Como parte de uma solução duradoura, o chefe da diplomacia estónia apontou para uma expansão dos poderes atribuídos à Assembleia Geral das Nações Unidas (em detrimento do Conselho de Segurança), verdadeiro órgão representativo da comunidade internacional. Notou também a necessidade que os diferentes países acreditem que as resoluções aí aprovadas tenham algum carácter vinculativo, mais que não seja, como expressão de cidadania global.

É nesta última circularidade que encontramos a diplomacia portuguesa: a ausência de protagonismo internacional de Portugal encontra-se ligada à sua postura de aceitação. Ao mérito de figuras singulares (fácil, mas erradamente associadas a uma "diplomacia portuguesa"), como António Guterres, Jorge Moreira da Silva ou António Vitorino contrapõem-se as posições tomadas por sucessivos executivos quanto às questões mais importantes do nosso tempo.
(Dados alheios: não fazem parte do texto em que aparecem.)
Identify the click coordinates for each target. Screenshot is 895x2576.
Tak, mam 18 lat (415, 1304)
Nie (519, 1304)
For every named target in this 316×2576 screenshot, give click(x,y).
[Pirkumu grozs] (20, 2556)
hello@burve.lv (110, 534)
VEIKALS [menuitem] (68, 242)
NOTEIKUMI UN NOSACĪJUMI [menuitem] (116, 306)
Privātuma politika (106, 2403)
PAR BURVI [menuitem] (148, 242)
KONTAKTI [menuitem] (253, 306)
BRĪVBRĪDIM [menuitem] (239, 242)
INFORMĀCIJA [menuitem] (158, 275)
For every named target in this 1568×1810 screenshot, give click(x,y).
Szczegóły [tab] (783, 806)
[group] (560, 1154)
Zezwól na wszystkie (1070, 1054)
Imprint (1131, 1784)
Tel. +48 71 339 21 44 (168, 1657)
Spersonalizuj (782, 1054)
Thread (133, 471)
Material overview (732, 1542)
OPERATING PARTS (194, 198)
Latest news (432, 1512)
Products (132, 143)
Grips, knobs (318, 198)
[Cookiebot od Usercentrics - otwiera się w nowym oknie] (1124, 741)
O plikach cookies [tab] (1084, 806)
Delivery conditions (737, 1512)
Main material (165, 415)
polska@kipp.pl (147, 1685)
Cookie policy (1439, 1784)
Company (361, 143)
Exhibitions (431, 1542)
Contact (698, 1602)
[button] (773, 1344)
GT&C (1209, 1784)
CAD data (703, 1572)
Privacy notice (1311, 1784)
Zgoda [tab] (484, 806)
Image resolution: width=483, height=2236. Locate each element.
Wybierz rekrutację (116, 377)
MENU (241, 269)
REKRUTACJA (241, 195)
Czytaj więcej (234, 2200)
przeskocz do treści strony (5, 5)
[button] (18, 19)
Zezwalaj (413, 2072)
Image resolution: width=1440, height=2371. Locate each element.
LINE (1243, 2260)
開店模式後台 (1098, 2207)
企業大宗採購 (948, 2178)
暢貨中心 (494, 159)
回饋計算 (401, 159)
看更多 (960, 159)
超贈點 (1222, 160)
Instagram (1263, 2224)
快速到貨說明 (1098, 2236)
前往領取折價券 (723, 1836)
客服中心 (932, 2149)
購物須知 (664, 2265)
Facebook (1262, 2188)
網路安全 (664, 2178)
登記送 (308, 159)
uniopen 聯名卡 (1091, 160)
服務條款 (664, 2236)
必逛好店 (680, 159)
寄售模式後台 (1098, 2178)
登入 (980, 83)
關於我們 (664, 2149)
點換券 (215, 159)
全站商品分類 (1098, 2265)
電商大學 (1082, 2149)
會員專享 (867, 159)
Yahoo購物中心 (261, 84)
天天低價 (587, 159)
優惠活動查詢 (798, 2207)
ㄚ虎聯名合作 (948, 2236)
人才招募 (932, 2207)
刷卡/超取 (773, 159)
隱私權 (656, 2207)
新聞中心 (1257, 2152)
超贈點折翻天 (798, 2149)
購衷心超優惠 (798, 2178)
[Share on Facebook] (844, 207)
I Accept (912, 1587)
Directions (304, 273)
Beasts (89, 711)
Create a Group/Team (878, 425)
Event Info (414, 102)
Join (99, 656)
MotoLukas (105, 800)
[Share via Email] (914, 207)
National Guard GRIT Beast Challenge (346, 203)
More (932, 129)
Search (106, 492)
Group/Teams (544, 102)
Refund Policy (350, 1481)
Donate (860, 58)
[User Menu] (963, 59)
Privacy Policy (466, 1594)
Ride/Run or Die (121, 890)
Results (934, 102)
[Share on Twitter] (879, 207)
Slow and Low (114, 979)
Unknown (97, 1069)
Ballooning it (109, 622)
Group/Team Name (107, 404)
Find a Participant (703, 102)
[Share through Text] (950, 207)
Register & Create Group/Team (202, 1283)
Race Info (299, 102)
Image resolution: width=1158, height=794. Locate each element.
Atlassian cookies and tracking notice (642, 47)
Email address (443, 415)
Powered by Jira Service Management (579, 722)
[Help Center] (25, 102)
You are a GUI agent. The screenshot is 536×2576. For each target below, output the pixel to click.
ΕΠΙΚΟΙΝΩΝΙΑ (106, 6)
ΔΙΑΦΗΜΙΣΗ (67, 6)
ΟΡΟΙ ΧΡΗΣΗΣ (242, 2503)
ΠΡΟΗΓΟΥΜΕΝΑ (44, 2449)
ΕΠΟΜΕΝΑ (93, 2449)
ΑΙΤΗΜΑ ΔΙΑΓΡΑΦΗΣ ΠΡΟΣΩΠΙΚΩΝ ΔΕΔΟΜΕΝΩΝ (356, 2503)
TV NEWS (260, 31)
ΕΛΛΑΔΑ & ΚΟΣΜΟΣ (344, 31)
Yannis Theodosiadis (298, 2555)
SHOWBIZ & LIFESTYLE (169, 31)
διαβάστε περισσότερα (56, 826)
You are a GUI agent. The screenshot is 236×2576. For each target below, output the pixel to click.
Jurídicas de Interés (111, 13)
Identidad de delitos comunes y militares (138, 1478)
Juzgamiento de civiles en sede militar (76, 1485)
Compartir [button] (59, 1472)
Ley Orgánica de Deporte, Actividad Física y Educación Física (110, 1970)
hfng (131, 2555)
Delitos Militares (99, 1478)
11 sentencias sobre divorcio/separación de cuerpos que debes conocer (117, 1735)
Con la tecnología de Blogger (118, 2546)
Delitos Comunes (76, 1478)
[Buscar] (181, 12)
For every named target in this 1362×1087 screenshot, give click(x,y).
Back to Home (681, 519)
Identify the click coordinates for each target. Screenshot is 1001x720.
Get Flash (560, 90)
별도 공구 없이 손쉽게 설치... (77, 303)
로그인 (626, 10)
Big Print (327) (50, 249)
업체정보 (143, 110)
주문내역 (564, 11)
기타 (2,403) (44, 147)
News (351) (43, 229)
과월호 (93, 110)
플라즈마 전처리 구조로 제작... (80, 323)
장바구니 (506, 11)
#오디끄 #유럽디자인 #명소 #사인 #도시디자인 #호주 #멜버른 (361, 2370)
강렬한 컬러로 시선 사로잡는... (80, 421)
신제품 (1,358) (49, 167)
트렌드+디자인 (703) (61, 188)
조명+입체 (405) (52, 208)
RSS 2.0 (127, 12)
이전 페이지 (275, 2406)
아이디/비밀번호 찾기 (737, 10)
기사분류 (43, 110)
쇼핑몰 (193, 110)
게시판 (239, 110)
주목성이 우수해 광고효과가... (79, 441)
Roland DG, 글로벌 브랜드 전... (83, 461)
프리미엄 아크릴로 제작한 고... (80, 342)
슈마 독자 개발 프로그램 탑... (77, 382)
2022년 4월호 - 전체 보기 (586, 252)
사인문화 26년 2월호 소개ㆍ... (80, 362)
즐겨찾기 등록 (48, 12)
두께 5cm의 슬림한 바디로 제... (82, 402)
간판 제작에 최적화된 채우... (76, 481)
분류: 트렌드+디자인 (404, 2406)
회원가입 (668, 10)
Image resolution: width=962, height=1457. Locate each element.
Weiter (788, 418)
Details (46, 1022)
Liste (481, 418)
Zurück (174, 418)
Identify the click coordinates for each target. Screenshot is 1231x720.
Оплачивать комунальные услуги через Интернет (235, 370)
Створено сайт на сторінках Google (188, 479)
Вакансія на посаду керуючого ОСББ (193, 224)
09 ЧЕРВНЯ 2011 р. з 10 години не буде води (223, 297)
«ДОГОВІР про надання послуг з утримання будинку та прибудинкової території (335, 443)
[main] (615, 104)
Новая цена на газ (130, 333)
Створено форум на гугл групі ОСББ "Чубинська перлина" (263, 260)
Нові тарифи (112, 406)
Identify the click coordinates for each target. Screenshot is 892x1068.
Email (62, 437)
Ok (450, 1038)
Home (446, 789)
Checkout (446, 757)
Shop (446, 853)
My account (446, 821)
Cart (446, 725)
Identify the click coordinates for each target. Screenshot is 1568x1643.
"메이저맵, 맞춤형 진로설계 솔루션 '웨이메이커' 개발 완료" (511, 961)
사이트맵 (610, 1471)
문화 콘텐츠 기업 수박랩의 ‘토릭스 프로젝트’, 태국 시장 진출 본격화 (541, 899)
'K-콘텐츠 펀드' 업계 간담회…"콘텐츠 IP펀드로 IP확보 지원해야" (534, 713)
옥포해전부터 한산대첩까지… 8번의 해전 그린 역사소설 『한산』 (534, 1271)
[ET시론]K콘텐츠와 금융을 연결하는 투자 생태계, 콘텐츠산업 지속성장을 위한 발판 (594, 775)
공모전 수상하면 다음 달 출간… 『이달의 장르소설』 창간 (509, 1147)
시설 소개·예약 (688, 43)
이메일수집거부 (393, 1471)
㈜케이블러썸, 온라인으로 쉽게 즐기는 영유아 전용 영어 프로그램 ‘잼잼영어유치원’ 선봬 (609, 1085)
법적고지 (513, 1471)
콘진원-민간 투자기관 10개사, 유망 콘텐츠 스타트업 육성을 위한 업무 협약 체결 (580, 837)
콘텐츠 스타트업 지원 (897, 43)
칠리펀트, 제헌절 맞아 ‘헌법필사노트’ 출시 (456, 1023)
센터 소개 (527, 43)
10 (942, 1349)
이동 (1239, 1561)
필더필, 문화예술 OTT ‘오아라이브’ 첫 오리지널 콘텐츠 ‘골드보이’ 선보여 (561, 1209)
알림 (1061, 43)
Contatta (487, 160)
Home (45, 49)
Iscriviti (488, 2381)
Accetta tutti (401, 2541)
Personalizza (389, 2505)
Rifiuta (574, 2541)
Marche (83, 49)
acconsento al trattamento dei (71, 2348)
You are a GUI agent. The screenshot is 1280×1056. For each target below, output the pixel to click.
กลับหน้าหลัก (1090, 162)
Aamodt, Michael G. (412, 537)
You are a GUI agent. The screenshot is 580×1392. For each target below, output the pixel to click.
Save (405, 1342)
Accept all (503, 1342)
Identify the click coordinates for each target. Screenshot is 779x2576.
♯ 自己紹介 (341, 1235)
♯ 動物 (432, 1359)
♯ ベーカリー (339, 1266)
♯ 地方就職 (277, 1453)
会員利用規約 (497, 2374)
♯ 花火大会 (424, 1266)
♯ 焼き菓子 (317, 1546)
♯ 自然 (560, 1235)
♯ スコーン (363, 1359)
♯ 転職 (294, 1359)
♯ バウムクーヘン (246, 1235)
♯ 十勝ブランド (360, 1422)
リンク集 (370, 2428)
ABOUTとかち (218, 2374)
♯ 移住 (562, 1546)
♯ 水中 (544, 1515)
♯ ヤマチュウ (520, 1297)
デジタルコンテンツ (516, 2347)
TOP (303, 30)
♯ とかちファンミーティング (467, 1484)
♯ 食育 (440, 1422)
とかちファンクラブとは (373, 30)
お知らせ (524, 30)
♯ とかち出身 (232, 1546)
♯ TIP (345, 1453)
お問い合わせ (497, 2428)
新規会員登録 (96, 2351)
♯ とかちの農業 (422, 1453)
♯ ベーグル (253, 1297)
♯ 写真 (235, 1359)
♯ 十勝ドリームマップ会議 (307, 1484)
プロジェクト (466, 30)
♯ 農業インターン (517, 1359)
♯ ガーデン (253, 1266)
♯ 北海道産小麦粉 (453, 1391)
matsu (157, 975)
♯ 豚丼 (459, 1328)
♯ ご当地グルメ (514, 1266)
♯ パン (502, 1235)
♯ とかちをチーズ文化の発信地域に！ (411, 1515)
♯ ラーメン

Na minha infância, durante a visita de Narendra Modi a Lisboa, recordo a perplexidade que senti perante o modo como a abundância de discussões relativas a possíveis investimentos (não concretizados) abafou questões relativas ao tratamento de populações muçulmanas pelo Samajwadi (não mencionando a regressão democrática por Modi operada na maior democracia do mundo). Sim, Portugal chamou à atenção para a complacência da Austrália com o genocídio de Suharto em Timor-Leste; mas depois retirou-se da esfera internacional. Em big power policy, tal não seria problema; porém, big power policy é o problema com o qual nos deparamos.

Líderes de executivos como Leo Varadkar e Simon Harris, Jonas Gahr Støre, e Pedro Sánchez compreenderam rapidamente a realidade descrita por Tsahkna, tomando sucessivas posições no sentido da defesa da autodeterminação do povo palestiniano perante violações de Direito Internacional, também denunciadas pelo TPI, culminando no reconhecimento do Estado da Palestina pela Irlanda, Noruega e Espanha.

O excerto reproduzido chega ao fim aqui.